What is being asked:
Copy the listing below word for word, every line.

Given data:
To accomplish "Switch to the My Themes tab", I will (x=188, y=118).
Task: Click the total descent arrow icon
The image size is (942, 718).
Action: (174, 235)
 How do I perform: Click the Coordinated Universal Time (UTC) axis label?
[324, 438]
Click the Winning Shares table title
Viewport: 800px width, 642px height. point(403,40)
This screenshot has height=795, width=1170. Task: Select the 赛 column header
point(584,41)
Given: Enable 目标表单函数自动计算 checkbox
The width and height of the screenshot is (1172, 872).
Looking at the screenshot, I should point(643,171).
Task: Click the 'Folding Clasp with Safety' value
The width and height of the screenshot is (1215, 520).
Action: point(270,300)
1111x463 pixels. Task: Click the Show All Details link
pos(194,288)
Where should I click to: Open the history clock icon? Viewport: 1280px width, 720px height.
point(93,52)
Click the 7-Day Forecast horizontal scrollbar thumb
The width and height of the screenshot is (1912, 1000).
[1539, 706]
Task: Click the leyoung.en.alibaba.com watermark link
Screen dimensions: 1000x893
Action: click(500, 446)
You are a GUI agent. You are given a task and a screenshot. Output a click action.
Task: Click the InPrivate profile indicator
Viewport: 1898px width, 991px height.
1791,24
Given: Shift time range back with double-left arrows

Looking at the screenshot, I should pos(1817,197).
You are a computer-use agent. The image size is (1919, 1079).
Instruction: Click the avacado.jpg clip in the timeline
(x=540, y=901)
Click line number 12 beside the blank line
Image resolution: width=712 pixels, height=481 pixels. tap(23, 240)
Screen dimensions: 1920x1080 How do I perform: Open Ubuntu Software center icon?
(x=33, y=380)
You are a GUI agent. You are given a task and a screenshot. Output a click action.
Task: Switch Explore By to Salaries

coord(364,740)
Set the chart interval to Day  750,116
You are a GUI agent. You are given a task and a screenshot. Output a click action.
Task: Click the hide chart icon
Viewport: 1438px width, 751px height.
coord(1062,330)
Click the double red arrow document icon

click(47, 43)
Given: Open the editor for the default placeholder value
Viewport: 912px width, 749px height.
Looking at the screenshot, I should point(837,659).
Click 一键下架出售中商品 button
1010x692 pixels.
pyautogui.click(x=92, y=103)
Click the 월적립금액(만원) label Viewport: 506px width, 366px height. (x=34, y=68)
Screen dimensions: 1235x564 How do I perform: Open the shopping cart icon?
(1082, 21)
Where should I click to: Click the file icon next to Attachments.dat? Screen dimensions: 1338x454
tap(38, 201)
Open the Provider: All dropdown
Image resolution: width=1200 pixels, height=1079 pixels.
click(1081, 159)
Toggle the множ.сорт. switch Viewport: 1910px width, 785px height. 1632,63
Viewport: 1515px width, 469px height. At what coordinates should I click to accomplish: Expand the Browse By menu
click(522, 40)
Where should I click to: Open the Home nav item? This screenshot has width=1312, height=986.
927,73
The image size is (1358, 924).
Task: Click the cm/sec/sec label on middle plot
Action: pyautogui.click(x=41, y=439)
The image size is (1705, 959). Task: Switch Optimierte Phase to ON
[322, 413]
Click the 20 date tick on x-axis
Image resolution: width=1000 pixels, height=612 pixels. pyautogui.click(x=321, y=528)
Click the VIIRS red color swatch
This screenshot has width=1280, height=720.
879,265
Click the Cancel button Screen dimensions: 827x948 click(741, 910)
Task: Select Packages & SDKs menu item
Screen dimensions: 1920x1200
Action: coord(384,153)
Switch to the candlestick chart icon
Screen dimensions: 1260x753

Final answer:
To accomplish "Switch to the My Themes tab", I will (x=188, y=118).
Task: Click the total descent arrow icon
The image size is (942, 718).
Action: (174, 235)
 How do I perform: Click the Coordinated Universal Time (UTC) axis label?
[324, 438]
Click the Winning Shares table title
Viewport: 800px width, 642px height. point(403,40)
This screenshot has height=795, width=1170. Task: Select the 赛 column header
point(584,41)
Given: Enable 目标表单函数自动计算 checkbox
The width and height of the screenshot is (1172, 872).
Looking at the screenshot, I should point(643,171).
Task: Click the 'Folding Clasp with Safety' value
The width and height of the screenshot is (1215, 520).
Action: point(270,300)
1111x463 pixels. Task: Click the Show All Details link
pos(194,288)
Where should I click to: Open the history clock icon? Viewport: 1280px width, 720px height.
point(93,52)
Click the 7-Day Forecast horizontal scrollbar thumb
The width and height of the screenshot is (1912, 1000).
[1539, 706]
Task: Click the leyoung.en.alibaba.com watermark link
Screen dimensions: 1000x893
Action: click(500, 446)
You are a GUI agent. You are given a task and a screenshot. Output a click action.
Task: Click the InPrivate profile indicator
Viewport: 1898px width, 991px height.
1791,24
Given: Shift time range back with double-left arrows

Looking at the screenshot, I should pos(1817,197).
You are a computer-use agent. The image size is (1919, 1079).
Instruction: Click the avacado.jpg clip in the timeline
(x=540, y=901)
Click line number 12 beside the blank line
Image resolution: width=712 pixels, height=481 pixels. tap(23, 240)
Screen dimensions: 1920x1080 How do I perform: Open Ubuntu Software center icon?
(x=33, y=380)
You are a GUI agent. You are given a task and a screenshot. Output a click action.
Task: Switch Explore By to Salaries

coord(364,740)
Set the chart interval to Day  750,116
You are a GUI agent. You are given a task and a screenshot. Output a click action.
Task: Click the hide chart icon
Viewport: 1438px width, 751px height.
coord(1062,330)
Click the double red arrow document icon

click(47, 43)
Given: Open the editor for the default placeholder value
Viewport: 912px width, 749px height.
Looking at the screenshot, I should point(837,659).
Click 一键下架出售中商品 button
1010x692 pixels.
pyautogui.click(x=92, y=103)
Click the 월적립금액(만원) label Viewport: 506px width, 366px height. (x=34, y=68)
Screen dimensions: 1235x564 How do I perform: Open the shopping cart icon?
(1082, 21)
Where should I click to: Click the file icon next to Attachments.dat? Screen dimensions: 1338x454
tap(38, 201)
Open the Provider: All dropdown
Image resolution: width=1200 pixels, height=1079 pixels.
click(1081, 159)
Toggle the множ.сорт. switch Viewport: 1910px width, 785px height. 1632,63
Viewport: 1515px width, 469px height. At what coordinates should I click to accomplish: Expand the Browse By menu
click(522, 40)
Where should I click to: Open the Home nav item? This screenshot has width=1312, height=986.
927,73
The image size is (1358, 924).
Task: Click the cm/sec/sec label on middle plot
Action: pyautogui.click(x=41, y=439)
The image size is (1705, 959). Task: Switch Optimierte Phase to ON
[322, 413]
Click the 20 date tick on x-axis
Image resolution: width=1000 pixels, height=612 pixels. pyautogui.click(x=321, y=528)
Click the VIIRS red color swatch
This screenshot has width=1280, height=720.
879,265
Click the Cancel button Screen dimensions: 827x948 click(741, 910)
Task: Select Packages & SDKs menu item
Screen dimensions: 1920x1200
Action: coord(384,153)
Switch to the candlestick chart icon
Screen dimensions: 1260x753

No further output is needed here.